The Ocean of Notions
I start with this question: is great writing a psychological or a spiritual exercise?
Why do so many writers eclipse themselves with mind-numbing substance? Is it to quiet the daily mind, to let go of the ego with its to-do lists and cannot’s and should have’s? Our mind is the world’s angriest prisoner, a recividist banging at the shell of our body, using us up foolishly. Great literature frees us from what we know or have known. Einstein says, “We can’t solve problems by using the same kind of thinking we used when we created them.” So it must come from elsewhere.
In Salman Rushdie’s first children’s book, Haroun travels to the earth’s second moon Khahani to restore his father’s storytelling tap, where fresh stories had once poured in from the Sea of Stories.

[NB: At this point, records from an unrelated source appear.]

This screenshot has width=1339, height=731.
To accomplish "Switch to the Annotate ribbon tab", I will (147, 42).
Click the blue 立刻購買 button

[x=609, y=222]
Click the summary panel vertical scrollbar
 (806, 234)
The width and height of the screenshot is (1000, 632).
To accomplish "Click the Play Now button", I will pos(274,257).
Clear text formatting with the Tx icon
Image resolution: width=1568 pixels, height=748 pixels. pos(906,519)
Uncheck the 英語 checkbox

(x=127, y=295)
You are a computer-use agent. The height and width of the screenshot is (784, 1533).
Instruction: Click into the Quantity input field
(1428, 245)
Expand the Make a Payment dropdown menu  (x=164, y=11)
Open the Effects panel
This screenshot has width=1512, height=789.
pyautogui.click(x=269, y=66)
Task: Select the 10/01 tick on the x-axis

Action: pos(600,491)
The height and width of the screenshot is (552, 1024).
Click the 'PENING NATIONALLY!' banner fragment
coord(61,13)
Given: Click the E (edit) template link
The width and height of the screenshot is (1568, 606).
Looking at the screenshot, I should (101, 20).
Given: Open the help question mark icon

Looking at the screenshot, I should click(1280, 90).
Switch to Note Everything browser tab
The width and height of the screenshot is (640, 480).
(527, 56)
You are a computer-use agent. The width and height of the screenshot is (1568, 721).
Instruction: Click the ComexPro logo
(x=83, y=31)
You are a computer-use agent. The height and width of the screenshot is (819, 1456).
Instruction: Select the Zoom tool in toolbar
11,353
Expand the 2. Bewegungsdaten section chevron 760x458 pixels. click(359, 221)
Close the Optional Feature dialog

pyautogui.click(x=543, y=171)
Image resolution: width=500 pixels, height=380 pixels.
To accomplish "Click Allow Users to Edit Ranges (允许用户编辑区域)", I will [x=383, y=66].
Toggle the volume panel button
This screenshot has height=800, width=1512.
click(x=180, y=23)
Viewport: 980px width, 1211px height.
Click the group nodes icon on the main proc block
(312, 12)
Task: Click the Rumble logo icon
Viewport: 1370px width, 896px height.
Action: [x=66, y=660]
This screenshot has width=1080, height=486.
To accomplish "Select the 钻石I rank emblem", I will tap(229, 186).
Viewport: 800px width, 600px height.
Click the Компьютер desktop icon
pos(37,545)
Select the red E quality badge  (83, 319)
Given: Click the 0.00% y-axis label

The concept of the spring of knowledge, the ocean of meaning is archetypal.
“He looked into the water and saw that it was made up of a thousand thousand thousand and one different currents, each one a different colour, weaving in and out of one another like a liquid tapestry of breathtaking complexity; and Iff explained that these were the Streams of Story, that each coloured strand represented and contained a single tale.” (Haroun and the Sea of Stories, 1990)
So if our mind is a captive, how can we free ourselves and tap into the unknown, the creative well within?